Dr. Tomasz Cieplak chaired the second session, which focused on innovative implementations. In this session, Damian Pliszczuk presented a project for an intelligent system supporting medical appointments using semantic analysis mechanisms for doctor-patient dialogue. Łukasz Gugała delivered a lecture on the use of advanced recursive architecture with a built-in attention mechanism for speech signal processing and analysis. The session concluded with a presentation by Dr. Michał Maj, who analyzed generative artificial intelligence as an engineering partner. He discussed an in-depth case study of building a specialized mini-compiler using an algorithm in a model that incorporates human factors in the decision-making loop.




The next expert presentation was the third thematic lecture, delivered by Dr.
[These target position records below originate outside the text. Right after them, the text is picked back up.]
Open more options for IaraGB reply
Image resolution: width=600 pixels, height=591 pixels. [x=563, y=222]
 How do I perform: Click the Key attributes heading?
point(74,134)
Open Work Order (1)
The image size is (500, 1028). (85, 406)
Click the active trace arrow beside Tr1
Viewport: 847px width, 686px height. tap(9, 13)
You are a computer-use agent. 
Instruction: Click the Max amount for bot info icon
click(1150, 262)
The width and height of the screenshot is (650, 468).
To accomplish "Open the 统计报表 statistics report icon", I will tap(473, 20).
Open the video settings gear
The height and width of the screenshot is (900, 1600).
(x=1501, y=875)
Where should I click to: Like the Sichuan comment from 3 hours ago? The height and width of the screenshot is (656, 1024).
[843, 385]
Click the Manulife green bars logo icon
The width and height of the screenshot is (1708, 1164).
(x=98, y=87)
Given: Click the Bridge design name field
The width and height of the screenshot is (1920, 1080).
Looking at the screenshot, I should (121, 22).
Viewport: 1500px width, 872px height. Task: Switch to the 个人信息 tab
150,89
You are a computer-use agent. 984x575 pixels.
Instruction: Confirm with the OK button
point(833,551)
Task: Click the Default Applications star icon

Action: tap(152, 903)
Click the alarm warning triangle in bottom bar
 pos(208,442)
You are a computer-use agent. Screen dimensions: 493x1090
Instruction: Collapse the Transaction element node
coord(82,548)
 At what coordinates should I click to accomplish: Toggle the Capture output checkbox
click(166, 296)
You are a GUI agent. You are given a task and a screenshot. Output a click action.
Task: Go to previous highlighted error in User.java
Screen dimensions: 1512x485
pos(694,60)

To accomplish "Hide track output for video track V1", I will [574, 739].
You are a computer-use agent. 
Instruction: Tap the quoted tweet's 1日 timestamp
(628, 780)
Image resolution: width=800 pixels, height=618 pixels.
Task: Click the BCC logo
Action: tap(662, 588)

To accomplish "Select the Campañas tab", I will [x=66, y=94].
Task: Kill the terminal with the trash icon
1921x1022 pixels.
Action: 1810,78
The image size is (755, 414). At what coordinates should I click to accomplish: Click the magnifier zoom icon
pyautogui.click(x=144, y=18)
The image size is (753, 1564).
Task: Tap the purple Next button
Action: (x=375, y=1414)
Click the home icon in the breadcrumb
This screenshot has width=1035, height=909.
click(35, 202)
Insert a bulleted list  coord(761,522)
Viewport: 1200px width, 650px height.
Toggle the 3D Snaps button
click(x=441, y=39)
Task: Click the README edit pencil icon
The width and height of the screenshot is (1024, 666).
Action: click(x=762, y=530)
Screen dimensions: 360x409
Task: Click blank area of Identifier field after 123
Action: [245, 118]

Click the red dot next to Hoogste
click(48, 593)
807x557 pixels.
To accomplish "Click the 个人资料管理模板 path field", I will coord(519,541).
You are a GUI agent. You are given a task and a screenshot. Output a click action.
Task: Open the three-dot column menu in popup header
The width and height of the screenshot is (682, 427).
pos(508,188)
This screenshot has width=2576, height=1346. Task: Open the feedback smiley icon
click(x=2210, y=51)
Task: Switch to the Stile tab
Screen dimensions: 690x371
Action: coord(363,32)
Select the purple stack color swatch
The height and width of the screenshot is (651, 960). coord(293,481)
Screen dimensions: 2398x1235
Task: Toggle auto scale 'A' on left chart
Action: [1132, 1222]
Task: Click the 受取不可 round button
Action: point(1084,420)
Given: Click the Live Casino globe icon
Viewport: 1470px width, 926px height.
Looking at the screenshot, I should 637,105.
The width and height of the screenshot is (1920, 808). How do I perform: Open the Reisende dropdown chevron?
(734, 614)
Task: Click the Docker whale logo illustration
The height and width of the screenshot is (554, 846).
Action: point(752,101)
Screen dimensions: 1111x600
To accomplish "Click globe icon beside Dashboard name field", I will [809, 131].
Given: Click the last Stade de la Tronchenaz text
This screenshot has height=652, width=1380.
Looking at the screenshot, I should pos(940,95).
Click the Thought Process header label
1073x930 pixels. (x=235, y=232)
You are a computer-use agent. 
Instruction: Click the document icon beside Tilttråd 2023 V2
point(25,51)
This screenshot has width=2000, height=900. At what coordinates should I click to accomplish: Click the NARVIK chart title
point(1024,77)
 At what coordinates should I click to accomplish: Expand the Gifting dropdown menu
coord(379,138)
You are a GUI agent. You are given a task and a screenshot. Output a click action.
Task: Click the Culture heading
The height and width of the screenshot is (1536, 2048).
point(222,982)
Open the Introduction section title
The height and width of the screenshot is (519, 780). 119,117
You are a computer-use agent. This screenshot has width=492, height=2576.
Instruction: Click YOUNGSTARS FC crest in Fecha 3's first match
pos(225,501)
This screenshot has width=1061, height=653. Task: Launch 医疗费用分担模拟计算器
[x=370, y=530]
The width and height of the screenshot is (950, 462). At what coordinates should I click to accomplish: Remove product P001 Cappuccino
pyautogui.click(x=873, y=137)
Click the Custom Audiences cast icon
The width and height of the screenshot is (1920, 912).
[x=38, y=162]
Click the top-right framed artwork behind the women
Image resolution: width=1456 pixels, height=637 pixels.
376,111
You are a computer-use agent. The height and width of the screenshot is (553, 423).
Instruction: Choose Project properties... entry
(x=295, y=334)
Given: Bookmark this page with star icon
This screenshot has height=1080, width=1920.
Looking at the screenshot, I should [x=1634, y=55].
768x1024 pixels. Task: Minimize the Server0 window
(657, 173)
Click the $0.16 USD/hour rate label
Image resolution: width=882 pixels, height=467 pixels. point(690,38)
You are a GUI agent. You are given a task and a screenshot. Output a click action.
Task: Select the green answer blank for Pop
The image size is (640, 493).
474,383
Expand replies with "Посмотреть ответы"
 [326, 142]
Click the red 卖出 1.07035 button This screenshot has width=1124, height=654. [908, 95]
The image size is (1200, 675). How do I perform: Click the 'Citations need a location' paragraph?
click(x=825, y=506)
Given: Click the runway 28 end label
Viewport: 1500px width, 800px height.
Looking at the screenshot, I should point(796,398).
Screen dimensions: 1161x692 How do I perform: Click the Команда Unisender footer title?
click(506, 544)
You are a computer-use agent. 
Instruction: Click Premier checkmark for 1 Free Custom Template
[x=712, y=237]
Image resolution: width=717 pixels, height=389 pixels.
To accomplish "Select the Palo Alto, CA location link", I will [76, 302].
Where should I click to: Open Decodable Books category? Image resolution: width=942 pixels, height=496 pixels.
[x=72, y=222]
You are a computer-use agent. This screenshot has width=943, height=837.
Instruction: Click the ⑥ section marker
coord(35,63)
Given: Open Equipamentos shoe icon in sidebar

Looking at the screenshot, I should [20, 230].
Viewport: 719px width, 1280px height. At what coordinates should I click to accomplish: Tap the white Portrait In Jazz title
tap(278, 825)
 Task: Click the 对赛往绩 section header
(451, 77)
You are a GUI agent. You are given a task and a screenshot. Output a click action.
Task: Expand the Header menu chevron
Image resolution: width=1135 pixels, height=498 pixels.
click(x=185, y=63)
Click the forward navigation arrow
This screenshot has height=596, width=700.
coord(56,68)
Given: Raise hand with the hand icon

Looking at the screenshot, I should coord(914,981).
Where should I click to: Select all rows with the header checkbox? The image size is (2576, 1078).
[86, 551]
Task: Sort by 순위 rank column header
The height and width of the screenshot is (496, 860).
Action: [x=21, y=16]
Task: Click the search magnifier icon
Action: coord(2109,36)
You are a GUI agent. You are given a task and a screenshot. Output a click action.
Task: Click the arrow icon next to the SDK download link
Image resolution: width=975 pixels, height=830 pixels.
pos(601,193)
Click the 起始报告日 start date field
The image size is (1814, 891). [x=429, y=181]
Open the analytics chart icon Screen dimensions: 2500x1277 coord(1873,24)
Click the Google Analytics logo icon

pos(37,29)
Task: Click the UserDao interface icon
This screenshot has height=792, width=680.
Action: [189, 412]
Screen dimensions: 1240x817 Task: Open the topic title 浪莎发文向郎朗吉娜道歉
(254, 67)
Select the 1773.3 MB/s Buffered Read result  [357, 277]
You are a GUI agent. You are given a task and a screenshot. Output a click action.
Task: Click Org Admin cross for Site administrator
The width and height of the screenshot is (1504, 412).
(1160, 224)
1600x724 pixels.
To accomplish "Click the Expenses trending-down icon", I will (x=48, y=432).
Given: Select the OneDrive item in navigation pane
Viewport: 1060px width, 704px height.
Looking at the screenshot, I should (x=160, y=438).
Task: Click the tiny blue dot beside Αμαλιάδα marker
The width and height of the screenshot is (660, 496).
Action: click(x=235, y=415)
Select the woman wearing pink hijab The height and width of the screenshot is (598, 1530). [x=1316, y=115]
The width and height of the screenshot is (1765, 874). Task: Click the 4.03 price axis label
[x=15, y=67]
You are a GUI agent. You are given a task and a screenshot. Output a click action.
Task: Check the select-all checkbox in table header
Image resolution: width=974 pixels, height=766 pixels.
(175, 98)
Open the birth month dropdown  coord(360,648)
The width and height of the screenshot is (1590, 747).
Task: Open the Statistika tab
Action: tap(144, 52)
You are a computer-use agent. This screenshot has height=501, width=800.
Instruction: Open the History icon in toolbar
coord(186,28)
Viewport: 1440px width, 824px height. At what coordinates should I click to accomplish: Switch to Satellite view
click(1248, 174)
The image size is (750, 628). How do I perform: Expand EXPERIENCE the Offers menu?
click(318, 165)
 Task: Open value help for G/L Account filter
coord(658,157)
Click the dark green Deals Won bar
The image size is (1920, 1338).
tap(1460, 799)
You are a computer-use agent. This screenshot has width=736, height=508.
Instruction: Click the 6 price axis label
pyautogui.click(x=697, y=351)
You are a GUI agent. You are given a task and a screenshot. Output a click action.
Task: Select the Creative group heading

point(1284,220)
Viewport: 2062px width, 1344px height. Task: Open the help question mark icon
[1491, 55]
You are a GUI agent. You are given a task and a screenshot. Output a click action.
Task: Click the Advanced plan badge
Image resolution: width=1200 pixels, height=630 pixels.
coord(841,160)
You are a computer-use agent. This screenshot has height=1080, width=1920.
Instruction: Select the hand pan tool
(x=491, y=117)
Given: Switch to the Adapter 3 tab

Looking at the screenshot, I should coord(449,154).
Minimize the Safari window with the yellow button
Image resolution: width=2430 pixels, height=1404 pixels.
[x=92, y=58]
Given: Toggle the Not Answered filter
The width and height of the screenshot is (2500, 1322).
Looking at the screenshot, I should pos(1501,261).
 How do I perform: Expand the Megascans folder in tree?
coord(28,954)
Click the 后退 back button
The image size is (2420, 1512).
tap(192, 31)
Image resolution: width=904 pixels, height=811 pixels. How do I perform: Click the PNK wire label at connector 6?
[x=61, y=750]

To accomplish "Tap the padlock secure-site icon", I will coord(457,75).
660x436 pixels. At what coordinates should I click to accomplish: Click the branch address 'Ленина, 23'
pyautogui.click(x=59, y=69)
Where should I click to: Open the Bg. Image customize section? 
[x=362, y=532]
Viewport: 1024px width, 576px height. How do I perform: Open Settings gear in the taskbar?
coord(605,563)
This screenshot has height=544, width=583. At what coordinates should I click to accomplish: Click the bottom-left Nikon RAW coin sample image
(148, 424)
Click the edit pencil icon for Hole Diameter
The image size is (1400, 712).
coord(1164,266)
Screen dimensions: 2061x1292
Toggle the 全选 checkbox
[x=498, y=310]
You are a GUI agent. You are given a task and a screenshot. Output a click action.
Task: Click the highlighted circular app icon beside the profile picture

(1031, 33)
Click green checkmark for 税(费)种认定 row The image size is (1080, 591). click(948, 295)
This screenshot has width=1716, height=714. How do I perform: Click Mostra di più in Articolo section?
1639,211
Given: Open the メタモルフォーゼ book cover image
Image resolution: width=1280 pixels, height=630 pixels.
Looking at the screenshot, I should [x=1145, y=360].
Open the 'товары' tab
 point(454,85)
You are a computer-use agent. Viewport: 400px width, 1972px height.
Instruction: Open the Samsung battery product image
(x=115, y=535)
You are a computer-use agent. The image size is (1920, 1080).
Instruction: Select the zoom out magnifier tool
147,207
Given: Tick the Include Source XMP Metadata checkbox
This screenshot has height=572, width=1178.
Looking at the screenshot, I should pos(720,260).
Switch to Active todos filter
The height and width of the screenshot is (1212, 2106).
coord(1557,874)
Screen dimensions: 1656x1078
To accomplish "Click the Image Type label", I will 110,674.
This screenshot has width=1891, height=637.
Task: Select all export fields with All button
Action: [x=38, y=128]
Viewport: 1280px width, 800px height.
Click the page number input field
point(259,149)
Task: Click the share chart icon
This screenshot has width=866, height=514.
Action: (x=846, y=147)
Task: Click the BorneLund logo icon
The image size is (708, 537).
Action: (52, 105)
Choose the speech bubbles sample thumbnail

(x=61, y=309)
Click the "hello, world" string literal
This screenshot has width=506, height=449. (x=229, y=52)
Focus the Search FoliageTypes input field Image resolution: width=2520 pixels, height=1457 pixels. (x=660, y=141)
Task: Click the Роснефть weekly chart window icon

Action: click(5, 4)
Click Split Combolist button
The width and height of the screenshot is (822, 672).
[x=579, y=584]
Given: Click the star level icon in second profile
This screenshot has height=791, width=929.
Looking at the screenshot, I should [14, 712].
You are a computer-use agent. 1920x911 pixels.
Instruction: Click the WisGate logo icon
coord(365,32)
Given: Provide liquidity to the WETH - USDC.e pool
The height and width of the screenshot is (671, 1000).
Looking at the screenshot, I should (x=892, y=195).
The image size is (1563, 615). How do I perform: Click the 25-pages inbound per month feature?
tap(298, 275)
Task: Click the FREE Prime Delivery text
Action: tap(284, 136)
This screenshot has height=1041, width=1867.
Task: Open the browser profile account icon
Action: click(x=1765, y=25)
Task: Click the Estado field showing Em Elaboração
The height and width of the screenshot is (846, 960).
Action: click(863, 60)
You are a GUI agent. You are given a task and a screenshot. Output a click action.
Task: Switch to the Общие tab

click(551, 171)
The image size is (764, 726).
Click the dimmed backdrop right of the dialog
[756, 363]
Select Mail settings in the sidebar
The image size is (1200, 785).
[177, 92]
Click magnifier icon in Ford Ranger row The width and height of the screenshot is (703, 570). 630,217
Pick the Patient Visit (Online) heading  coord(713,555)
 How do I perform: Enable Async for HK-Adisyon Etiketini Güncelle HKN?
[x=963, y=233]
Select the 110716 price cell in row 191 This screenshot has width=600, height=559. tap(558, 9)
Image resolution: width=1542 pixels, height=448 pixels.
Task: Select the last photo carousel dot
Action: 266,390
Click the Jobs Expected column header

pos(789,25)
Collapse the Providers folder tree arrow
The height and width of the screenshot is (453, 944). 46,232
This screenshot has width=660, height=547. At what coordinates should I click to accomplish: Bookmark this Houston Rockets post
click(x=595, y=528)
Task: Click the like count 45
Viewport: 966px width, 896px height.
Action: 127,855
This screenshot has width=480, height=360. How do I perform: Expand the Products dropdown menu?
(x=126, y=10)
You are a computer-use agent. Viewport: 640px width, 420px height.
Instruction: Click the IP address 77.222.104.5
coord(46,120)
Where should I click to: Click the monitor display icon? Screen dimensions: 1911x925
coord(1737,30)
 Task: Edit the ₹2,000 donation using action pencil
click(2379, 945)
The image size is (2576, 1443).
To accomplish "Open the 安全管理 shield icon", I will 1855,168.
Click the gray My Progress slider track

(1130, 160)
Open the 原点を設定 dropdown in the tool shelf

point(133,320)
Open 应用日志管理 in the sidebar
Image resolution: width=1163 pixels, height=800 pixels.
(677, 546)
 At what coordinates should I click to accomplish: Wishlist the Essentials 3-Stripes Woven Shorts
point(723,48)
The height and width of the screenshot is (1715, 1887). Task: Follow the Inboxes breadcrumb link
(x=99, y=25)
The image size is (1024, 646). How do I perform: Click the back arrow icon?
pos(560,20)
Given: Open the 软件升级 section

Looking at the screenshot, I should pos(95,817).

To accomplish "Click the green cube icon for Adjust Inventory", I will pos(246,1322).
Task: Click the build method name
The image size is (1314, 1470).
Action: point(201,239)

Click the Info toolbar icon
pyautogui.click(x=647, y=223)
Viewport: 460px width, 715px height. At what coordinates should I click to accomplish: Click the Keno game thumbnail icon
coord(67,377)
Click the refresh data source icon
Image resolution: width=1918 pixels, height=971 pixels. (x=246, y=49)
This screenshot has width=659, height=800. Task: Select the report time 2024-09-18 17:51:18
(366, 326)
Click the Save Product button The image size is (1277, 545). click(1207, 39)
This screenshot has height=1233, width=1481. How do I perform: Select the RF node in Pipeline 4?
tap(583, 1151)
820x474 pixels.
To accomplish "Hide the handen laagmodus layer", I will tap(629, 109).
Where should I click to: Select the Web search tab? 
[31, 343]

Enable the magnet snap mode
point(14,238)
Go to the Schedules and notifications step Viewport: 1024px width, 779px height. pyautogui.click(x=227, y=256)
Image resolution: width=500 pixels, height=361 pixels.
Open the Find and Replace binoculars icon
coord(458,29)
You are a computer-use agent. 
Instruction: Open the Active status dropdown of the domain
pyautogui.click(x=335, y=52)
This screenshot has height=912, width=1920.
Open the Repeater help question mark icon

Grzegorz Kłosowski, Eng. The main discussion focused on optimization issues in process tomography, particularly image reconstruction. The tool facilitating these operations was intended to be generative diffusion models conditioned by appropriate sets of measurement data collected from physical installations.

The substantive phase concluded with a third research session moderated by Dr. Grzegorz Kłosowski. During this panel, Beata Martyna discussed the diagnostic utility of physical signals directly collected from sockets in electric vehicles. Tomasz Smutek discussed the multi-stage process of advanced normalization of highly skewed datasets used in the architecture of scoring modeling logic used in the FMCG distribution segment. The final presentation was a position paper presented by Cezary Pasierkiewicz, presenting the issues of targeted and offensive security testing of large language model structures. The conference concluded with a comprehensive summary of key assumptions and the establishment of further directions for innovation and academic research.